• [TASK REQUIREMENTS]:
Write out, word for word, the part of the listing below that opens with the line containing "1366x662 pixels." and closes with the line containing "Click the number", keeping both of those lines and adding no others.

• [MATERIAL PROVIDED]:
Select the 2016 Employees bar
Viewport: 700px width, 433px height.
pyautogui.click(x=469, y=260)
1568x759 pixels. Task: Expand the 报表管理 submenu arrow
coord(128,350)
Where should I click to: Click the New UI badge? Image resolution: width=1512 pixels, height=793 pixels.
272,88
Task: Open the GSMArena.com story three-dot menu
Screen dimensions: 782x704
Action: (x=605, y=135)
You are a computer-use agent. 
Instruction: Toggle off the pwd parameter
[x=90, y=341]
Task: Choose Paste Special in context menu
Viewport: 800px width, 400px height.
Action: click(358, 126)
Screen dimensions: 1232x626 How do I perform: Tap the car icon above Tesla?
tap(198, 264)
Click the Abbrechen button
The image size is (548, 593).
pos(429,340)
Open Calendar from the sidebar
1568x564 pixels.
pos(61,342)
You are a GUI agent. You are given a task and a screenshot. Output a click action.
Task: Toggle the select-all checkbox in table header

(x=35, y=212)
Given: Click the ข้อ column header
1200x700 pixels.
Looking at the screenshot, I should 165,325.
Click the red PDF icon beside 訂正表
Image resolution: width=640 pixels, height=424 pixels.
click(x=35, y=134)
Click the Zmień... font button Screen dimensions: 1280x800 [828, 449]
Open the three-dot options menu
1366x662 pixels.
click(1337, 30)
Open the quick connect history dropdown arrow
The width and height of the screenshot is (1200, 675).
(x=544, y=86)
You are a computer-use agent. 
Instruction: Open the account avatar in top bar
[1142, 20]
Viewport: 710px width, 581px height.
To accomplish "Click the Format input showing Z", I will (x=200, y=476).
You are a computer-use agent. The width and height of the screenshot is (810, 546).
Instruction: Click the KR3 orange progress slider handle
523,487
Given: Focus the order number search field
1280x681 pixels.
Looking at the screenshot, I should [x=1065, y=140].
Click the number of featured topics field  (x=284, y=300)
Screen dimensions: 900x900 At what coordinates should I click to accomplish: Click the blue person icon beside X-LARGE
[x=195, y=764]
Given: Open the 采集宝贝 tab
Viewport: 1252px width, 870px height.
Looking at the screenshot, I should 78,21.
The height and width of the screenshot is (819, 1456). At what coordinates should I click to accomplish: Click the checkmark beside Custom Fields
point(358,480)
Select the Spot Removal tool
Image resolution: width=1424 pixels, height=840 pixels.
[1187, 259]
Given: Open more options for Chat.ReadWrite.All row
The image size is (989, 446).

• [ANSWER BELOW]:
1366x662 pixels.
click(1337, 30)
Open the quick connect history dropdown arrow
The width and height of the screenshot is (1200, 675).
(x=544, y=86)
You are a computer-use agent. 
Instruction: Open the account avatar in top bar
[1142, 20]
Viewport: 710px width, 581px height.
To accomplish "Click the Format input showing Z", I will (x=200, y=476).
You are a computer-use agent. The width and height of the screenshot is (810, 546).
Instruction: Click the KR3 orange progress slider handle
523,487
Given: Focus the order number search field
1280x681 pixels.
Looking at the screenshot, I should [x=1065, y=140].
Click the number of featured topics field  (x=284, y=300)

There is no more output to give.